Here, $\omega_{p}=k_{p}c$ , $n_{V}$ denotes the atom volume density, $d_{eg}$ the probe electric-dipole matrix element, $E_{P}$ the probe-laser electric-field amplitude, and $P(v)$ the normalized one-dimensional Maxwell velocity distribution in the room-temperature vapor cell. In the $n_{V}$ -value we account for the natural abundance of ⁸⁵Rb in our cell (72 $\%$ ) and the statistical weight of ⁸⁵Rb $F=3$ (58.3 $\%$ ). For the probe electric-dipole matrix element averaged over the magnetic transitions we use $d_{eg}=1.9$ ea₀.

IV Three-photon EIA and EIT

IV.1 ( $+,-,-$ ) configuration

IV.1.1 Measurement and simulation results

The first objective of the work is to identify beam-directions, Rabi frequencies and detunings that yield EIT and EIA signatures suitable to measure Rydberg energy level positions and shifts. We find several regimes of robust EIA and EIT for the beam-propagation configurations $(+,-,\mp)$ defined in Fig. 1.

The $(+,-,-)$ configuration has been studied in Carr et al. (2012) for a case in cesium and $\Delta_{d}=0$ . The Rb case studied here differs from Carr et al. (2012) in that the differential probe-dressing Doppler shift, $(k_{d}-k_{p})v$ , is near zero for a wide range of velocities within the Maxwell velocity distribution, because the probe and dressing wavelengths are near-identical in the Rb case studied experimentally in this work. This leads to a stronger EIA signal. We further also explore the behavior at non-zero $\Delta_{d}$ .

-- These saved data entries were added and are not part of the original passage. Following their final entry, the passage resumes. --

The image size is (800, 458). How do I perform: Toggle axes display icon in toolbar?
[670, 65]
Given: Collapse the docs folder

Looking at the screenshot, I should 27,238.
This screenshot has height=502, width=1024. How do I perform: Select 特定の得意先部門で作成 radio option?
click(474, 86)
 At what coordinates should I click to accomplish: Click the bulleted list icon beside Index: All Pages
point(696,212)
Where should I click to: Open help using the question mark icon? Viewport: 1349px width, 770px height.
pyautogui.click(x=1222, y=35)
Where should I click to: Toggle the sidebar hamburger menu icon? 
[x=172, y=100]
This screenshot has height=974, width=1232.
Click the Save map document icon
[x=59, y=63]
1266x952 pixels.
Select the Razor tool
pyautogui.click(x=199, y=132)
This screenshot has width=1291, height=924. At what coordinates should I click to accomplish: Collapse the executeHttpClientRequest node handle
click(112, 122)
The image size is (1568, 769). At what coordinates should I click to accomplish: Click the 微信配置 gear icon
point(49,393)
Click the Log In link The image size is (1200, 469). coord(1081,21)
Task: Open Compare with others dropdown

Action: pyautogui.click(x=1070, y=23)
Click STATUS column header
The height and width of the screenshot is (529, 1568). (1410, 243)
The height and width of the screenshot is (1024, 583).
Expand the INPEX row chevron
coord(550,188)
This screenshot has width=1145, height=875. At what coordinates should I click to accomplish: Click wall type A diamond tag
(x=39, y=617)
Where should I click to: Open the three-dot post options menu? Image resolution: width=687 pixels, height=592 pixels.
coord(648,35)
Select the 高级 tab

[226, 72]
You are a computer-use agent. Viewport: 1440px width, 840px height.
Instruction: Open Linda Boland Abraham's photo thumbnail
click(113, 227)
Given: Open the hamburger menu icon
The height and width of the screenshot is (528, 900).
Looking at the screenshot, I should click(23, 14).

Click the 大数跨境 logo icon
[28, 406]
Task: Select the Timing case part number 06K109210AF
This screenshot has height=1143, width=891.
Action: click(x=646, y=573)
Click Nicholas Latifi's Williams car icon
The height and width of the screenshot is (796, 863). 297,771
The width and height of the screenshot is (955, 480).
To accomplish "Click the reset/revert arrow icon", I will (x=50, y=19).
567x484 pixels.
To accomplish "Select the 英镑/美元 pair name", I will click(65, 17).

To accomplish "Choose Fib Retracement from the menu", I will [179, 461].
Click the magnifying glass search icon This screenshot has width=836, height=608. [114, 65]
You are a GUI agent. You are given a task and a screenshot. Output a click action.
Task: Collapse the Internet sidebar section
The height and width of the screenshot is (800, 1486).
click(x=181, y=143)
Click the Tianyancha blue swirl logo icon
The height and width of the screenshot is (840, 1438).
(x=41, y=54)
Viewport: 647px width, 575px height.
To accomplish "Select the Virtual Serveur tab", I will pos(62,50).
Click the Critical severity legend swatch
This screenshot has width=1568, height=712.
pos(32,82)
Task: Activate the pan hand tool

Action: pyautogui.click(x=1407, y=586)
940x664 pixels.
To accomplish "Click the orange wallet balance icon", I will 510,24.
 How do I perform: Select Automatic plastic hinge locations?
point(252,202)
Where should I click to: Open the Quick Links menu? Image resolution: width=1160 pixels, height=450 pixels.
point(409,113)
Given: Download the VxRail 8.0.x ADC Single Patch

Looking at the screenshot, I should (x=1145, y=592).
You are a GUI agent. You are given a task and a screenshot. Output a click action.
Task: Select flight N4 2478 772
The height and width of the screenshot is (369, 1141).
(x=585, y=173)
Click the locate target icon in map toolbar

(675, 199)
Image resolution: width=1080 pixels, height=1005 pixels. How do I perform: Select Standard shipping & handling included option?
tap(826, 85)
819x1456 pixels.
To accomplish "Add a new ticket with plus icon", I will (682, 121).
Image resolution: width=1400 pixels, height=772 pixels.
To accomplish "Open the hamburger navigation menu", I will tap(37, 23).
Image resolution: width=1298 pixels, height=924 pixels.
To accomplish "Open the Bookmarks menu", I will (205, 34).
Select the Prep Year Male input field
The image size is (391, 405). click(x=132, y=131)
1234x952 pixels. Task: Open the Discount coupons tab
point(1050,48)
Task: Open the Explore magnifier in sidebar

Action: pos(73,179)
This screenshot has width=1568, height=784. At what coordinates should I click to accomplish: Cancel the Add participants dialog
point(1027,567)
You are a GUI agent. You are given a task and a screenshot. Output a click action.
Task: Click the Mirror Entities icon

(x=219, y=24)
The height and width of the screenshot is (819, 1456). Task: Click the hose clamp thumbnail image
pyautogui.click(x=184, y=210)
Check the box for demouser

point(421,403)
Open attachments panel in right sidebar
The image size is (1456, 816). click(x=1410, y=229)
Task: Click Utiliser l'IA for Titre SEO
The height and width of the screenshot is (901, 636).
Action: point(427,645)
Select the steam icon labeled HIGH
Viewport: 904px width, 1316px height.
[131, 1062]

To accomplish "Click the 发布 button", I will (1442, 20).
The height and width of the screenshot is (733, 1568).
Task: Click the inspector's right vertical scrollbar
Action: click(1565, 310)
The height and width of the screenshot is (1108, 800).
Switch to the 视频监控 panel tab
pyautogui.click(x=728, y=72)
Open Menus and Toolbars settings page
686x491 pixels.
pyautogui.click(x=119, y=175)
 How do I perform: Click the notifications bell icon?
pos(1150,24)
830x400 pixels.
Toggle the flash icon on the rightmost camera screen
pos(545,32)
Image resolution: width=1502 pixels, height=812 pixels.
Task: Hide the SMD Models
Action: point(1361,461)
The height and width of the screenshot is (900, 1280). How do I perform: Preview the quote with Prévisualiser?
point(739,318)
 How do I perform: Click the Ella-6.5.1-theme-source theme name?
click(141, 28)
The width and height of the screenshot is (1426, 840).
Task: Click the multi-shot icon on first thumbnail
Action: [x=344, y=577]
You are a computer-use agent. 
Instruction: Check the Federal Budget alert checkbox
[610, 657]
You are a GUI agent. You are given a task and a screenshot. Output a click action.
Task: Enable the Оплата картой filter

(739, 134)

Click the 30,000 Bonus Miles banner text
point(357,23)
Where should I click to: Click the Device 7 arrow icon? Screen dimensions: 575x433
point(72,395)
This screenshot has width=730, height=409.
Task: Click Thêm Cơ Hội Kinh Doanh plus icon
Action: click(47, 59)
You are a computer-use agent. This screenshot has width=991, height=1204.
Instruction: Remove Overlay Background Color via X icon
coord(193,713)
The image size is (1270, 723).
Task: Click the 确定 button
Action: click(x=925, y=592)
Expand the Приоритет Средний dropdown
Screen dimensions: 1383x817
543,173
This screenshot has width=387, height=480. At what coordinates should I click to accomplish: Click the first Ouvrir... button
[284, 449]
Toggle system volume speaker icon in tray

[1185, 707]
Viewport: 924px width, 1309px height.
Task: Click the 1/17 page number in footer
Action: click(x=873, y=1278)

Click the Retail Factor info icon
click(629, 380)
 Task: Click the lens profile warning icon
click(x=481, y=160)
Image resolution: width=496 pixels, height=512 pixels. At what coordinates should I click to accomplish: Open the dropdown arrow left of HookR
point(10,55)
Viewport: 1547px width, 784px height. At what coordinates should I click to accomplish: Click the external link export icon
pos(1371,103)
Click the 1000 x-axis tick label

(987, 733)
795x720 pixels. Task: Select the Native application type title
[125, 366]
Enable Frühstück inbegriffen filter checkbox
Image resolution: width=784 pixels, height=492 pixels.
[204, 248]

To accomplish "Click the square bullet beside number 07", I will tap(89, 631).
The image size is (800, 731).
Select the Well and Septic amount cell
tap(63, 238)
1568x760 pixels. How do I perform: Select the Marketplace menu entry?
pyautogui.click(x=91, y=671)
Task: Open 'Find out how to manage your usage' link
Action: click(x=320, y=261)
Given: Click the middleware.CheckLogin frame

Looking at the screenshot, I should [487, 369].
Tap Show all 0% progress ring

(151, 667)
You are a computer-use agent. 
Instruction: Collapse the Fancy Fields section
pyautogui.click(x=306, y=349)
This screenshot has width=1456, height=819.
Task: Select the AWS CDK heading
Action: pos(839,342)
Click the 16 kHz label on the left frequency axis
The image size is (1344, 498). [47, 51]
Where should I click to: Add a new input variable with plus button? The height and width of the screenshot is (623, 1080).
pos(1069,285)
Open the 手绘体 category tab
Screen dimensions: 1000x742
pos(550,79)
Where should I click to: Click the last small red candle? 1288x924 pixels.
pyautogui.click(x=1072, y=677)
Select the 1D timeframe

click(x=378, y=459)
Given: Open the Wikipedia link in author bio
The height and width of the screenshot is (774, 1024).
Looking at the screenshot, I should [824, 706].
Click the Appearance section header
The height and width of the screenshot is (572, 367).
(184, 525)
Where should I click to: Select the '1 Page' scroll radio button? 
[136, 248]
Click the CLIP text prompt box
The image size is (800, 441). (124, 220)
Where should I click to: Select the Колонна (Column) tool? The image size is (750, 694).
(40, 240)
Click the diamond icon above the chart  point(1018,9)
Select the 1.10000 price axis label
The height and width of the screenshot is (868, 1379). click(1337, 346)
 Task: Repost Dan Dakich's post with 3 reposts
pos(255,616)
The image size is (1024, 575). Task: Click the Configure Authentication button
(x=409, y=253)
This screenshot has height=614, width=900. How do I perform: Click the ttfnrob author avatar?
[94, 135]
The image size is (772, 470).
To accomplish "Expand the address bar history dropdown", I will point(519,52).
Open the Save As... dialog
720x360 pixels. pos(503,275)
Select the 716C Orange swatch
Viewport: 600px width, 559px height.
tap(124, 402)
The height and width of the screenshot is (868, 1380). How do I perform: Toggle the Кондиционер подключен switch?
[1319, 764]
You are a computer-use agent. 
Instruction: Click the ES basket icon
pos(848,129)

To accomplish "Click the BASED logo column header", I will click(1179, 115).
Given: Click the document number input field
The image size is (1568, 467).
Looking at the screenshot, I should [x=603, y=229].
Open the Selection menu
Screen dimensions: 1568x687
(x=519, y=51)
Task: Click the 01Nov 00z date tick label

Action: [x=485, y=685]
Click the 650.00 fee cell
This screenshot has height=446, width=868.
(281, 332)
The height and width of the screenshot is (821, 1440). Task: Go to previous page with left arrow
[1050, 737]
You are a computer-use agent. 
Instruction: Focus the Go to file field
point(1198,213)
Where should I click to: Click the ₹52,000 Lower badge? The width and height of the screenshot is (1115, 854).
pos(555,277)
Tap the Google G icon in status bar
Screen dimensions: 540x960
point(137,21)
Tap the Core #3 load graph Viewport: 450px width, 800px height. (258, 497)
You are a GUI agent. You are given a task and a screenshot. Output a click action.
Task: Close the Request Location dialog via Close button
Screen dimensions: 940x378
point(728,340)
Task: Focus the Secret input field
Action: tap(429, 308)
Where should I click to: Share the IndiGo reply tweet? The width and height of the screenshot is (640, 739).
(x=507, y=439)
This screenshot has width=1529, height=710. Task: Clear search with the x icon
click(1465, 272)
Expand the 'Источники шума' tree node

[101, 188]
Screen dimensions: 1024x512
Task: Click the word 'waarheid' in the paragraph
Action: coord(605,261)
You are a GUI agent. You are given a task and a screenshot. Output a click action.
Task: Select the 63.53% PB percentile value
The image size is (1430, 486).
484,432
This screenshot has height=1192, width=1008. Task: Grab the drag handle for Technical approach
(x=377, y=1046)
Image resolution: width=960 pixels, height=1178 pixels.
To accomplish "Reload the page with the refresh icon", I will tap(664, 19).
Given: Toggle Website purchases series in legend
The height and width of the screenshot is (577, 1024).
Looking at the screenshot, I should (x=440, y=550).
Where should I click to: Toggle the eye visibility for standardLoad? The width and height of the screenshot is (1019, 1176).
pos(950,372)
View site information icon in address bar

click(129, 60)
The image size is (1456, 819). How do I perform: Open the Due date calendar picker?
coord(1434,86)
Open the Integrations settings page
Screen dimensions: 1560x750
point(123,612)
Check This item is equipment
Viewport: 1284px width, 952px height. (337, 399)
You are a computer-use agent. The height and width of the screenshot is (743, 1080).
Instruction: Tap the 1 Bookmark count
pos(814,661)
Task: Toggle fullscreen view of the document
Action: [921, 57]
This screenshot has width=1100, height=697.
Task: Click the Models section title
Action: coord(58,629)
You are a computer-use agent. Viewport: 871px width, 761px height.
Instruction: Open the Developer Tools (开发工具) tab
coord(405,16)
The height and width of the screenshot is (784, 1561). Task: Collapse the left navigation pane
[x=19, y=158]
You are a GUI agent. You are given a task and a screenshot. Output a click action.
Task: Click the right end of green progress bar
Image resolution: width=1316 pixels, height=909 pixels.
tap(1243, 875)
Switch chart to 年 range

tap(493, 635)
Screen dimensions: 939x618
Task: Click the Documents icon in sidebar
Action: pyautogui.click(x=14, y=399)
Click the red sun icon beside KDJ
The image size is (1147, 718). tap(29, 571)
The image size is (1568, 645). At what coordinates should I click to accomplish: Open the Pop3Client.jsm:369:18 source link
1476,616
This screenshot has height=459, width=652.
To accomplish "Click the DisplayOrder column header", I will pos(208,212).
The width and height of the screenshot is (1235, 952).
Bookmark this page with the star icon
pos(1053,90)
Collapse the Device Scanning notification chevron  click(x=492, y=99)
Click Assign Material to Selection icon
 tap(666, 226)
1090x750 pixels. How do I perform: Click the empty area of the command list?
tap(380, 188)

Fig. 2 (a) shows experimental results for the ( $+,-,-$ ) configuration and $\Delta_{d}/(2\pi)=-20,\,0,$ and $+20$ MHz. The sub-THz field is turned off in this study. The examples shown in the figure illustrate our observation of strong EIA when $\Delta_{d}$ is close to zero and EIT when $\Delta_{d}$ is $\gtrsim 2\pi\times 5$ MHz. Simulation results for this configuration are shown in Fig. 2 (b). The simulated results show $\exp(-\alpha L)$ , with cell length $L=7.5$ cm and the absorption coefficient $\alpha$ computed for cell temperature 300 K using Eqs. (1-5). The Rabi frequencies in the simulation were $\Omega_{p}=2\pi\times 10$ MHz, $\Omega_{d}=2\pi\times 25$ MHz, and $\Omega_{c}=2\pi\times 18$ MHz; these values lead to good agreement between simulated and experimental data. The EIA and EIT line shapes, line widths and signal depths agree well between the experimental and simulated data. (The experimental data show change in transmission on the same (arbitrary) scale for the different cases of $\Delta_{d}$ .) It is further seen, both in the experimental and the simulated data, that the EIT linewidth at non-zero $\Delta_{d}$ is smaller than the width of the EIA dip at $\Delta_{d}=0$ . The $\sim 10$ -MHz shifts of the EIT peaks for $\Delta_{d}/(2\pi)=\pm 20~$ MHz from $\Delta_{c}=0$ are also reproduced.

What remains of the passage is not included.